The DRC faces a power struggle over its own minerals such as cobalt, lithium, and gold with Chinese companies sourcing for large tech and auto companies like Apple, Samsung, Tesla, and many others. At the same time, the Congolese people face a corrupted government, which is led by former President Kabila as a puppet master of current president Tshisekedi. Civil liberties do not exist in practice for citizens and with this, security for the population remains absent because of the level of human rights violations aided through militias like M23, rebels and government-led violence.
Resources
Although this African country is abundantly blessed with natural resources like diamonds, gold, copper, cobalt, cassiterite (tin ore) and coltan, as well as timber, coffee and oil, true potential revenue benefitting the people remains missing. It is estimated by the World Bank that approximately 64% of the population survive on around $2 a day, while their natural resources continue to be at the centre of human rights abuses, conflict and political unrest. Congolese cobalt production accounts for 70% of the world’s production total which is used in lithium-ion batteries, serving a significant purpose in the high-profit industry of automobiles. It is also used in computers and smart devices which are powered electrically. The mineral resource often sits under the Southern Congo province of Lualaba and is produced through small-scale mining by the hands of the Congolese. This type of mining raises issues on human rights violations, child labour, dangerous work incidents and overall violence involving the miners and supervisors of large-scale mining companies.
The Mapping Report
In 2009 the Mapping Report set a plan of action as a response to 617 alleged violent incidents between 1993 and 2003 in the DRC. Many of the crimes reported underwent a complex framework which also took into account the two wars of 1996 and 1998. During Mobutu’s rule, natural resource exploitation in Zaire was characterised by widespread corruption, fraud, pillaging, bad management, and a lack of accountability. The government’s political/military elites put systems in place that enabled them to control and exploit the country’s mineral resources, thereby amassing great personal wealth all while they prevented the country’s sustainable development.
Who is M23?
Moreover, the recent events of violence committed by the M23 militia have enticed destabilisation in the eastern region which borders Uganda and Rwanda. To contextualise, the M23 was formed by former members of a Tutsi militia group known as the National Congress for the Defence of the People (CNDP) and both Rwanda and Uganda once supported it.
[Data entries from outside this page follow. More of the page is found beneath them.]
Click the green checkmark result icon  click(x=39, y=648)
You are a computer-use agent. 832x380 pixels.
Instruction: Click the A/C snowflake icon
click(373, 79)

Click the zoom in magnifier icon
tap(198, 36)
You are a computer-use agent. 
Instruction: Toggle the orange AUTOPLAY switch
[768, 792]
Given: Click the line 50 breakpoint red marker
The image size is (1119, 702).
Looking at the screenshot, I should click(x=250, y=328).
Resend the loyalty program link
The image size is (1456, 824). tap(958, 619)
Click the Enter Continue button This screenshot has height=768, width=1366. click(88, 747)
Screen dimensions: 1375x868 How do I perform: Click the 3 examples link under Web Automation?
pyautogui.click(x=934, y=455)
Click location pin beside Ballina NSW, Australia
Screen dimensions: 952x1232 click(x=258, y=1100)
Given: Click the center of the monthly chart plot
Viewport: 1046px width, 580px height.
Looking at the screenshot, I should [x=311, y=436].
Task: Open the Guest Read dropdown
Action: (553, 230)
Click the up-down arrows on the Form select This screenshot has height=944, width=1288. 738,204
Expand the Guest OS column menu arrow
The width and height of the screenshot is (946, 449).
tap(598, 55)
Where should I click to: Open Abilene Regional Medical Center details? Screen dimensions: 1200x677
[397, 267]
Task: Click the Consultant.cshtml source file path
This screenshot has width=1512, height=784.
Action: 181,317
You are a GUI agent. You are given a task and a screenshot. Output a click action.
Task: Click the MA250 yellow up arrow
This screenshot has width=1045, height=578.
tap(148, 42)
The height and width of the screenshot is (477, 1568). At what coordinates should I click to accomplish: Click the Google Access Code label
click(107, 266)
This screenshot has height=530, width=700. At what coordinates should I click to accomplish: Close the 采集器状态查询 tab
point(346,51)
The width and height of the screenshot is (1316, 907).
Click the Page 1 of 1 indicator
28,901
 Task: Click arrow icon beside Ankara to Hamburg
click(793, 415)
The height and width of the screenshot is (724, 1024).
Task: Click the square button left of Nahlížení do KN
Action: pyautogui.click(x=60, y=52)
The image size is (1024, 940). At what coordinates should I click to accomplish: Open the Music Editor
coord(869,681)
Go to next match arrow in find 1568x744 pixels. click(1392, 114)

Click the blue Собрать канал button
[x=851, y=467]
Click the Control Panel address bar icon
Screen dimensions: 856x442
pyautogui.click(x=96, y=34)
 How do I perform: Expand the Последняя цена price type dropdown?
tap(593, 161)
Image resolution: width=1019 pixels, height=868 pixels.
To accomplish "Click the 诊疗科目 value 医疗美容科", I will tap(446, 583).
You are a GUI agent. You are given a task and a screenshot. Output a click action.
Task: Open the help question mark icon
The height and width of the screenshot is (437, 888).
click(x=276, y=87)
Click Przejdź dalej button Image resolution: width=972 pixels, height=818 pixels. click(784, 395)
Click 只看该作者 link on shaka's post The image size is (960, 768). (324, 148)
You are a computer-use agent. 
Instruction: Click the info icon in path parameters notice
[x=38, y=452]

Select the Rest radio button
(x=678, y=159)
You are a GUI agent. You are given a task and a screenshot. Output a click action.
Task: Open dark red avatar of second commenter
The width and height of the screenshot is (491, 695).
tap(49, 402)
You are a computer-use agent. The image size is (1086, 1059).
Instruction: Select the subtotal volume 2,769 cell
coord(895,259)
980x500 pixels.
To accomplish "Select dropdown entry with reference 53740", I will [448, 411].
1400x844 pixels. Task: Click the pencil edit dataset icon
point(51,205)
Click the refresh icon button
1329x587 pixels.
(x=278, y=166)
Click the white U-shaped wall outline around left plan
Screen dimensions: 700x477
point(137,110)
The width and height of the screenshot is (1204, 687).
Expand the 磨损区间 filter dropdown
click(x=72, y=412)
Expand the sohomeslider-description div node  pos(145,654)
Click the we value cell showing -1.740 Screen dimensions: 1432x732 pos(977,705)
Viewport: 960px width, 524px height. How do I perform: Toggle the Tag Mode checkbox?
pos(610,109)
The rebel group became integrated within the Congolese army as part of the peace agreement signed on March 23, 2009. However, in 2012 they rebelled and renamed as the March 23 militia (M23), which now are reportedly funded by Rwandan and Ugandan politicians.
As well as the violence caused by the M23, the Congo faces further peace-masked threat from the East Africa Community (EAC) which acts as an economic bloc with control over so-called Congolese armed groups of Ngomino, Twingwaneho and Android (these are in fact Rwandan founded militias). What makes the situation in the DRC complex and hidden from the rest of the world is because of the EAC masked Congolese strategies for resolving instability and the exploitation of the people and resources as Rwanda, Kenya and Uganda plot a strategic military plan to the east.
Justice Congo Group
The Justice Congo Group expresses the need for the international community to condemn business and political elites involved in exploiting the DRC’s people and resources. Mass rape and systematic sexed violence against women and young girls remains heavily committed by armed groups with unknown true figures as reporting is tabooed by local communities.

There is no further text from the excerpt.